Pursuant to Florida School Safety Zone Statute, certain actions are prohibited within five hundred feet of school property. Specifically, §2(b) one may not enter or stay in the protected zone during certain hours except if the individual had a legitimate business. Also, under §2(c), one who does not have a legitimate business cannot stay in the zone after a school official request that he or she leave the area. A school official may solely ask a person to leave the protected area if they reasonably believed that the individual was going to engage in criminal conduct or harass students. Conduct contrary to the statute is a second-degree misdemeanor. Moreover, Plaintiff, Thomas Gray, guided members of a religious group into the protected area, which was around a Key Largo School, to hand out Bibles. Pursuant to the religious organization’s rules, Plaintiff told the local police department that they planed on distributing Bible two week before they actually distributed the Bibles. Also, Plaintiff notified the school official of their plans right before the distribution began, and had a member of the organization remain on the public area across from the school while hang out Bibles. Once the distribution began, multiple members of the organization were arrested by an officer at Sheriff Richard Roth command and charged with violating the statute. At that point, Plaintiff stopped handing out Bibles. Plaintiff brought suit against State Attorney Mark and Roth on the grounds that the statute was unconstitutionally vague, and Roth motioned for summary judgment.
Whether a criminal statute is unconstitutionally vague when it fails to provide an ordinary person with sufficient notice of the conduct that the statute prohibits or encourages arbitrary or discriminatory enforcement.
Yes, a criminal statute is unconstitutionally vague when it fails to provide an ordinary person with sufficient notice of the conduct that the statute prohibits or encourages arbitrary or discriminatory enforcement.
As such, the statute vests virtually complete discretion in the hands of the police to determine whether the suspect has satisfied the statute and must be permitted to go on his way in the absence of probable cause to arrest.View Full Point of Law
When a criminal statute fails to provide an ordinary person with sufficient notice of the conduct that the statute prohibits or encourages arbitrary or discriminatory enforcement, the criminal statute is unconstitutionally vague and a violation of the 14th Amendment Due Process Clause.
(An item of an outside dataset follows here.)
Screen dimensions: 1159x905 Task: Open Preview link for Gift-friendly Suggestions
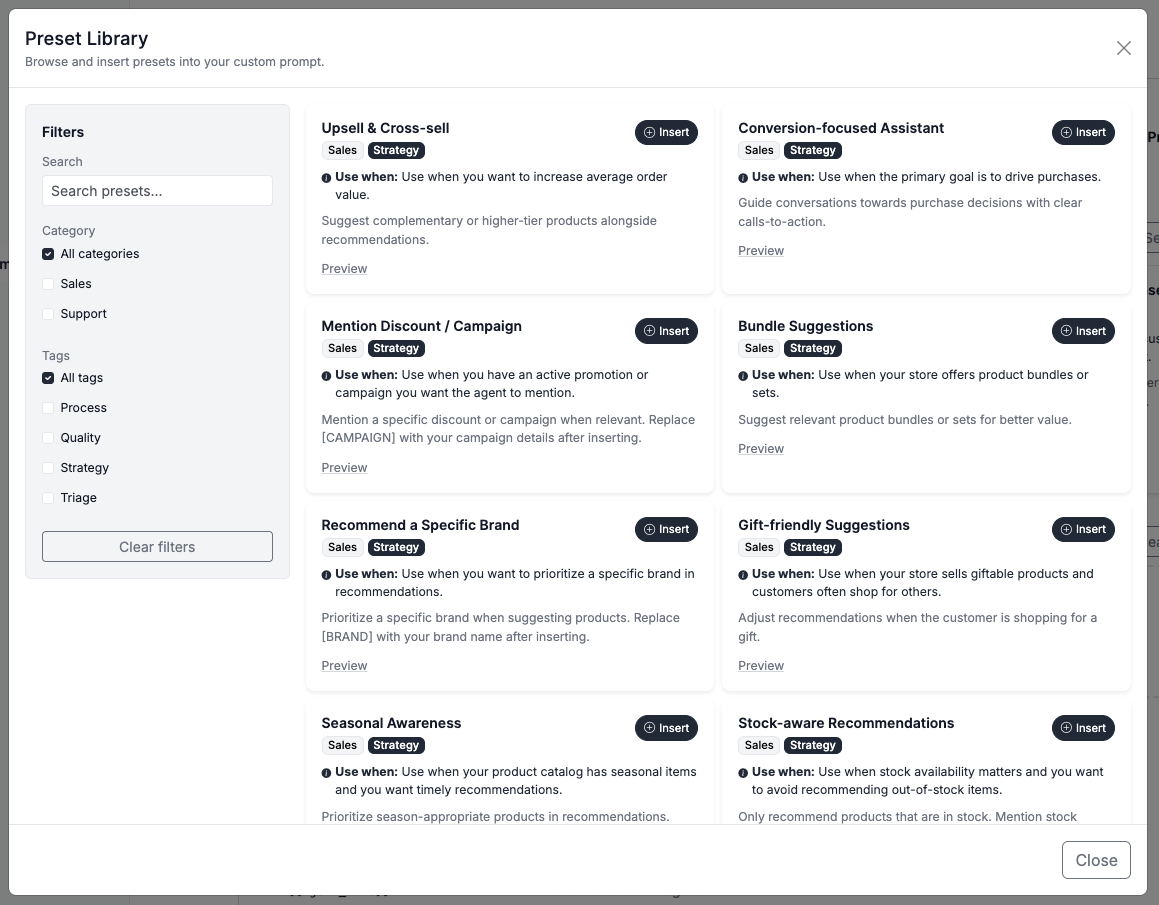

A statute must provide ordinary persons reasonable guidance on how not to violate the statute. In this case, §2(b) places a penalty on individual’s who enter or stay in the protected area, absent a legitimate business. In the statute, the term “legitimate business” is not defined, which does not provide the ordinary person a reasonable manner to anticipate if his or her conduct is prohibited or not. Thus, §2(b) fails to provide sufficient notice and is unconstitutionally vague, violating the Due Process Clause. Likewise, Section 2(b) is unconstitutionally vague because it fails to inform law enforcement officers how to prevent arbitrary application. Nevertheless, §2(c) is valid and constitutional because an offense solely occurs after person fails to leave the protected area when a school official asks that the person to leave. Although the requirement that the school official request the individual to leave, alone, does not cure the vague statute, §2(c) specificially states that the school official must have a reasonable belief that criminal conduct or student harassment will occur. Thus, based on the statute as a whole, the statute gives guidance as to what conduct is prohibited and what is not prohibited. Therefore, §2(c) is valid and constitutional. Further, Roth’s motion for summary judgment is partially granted.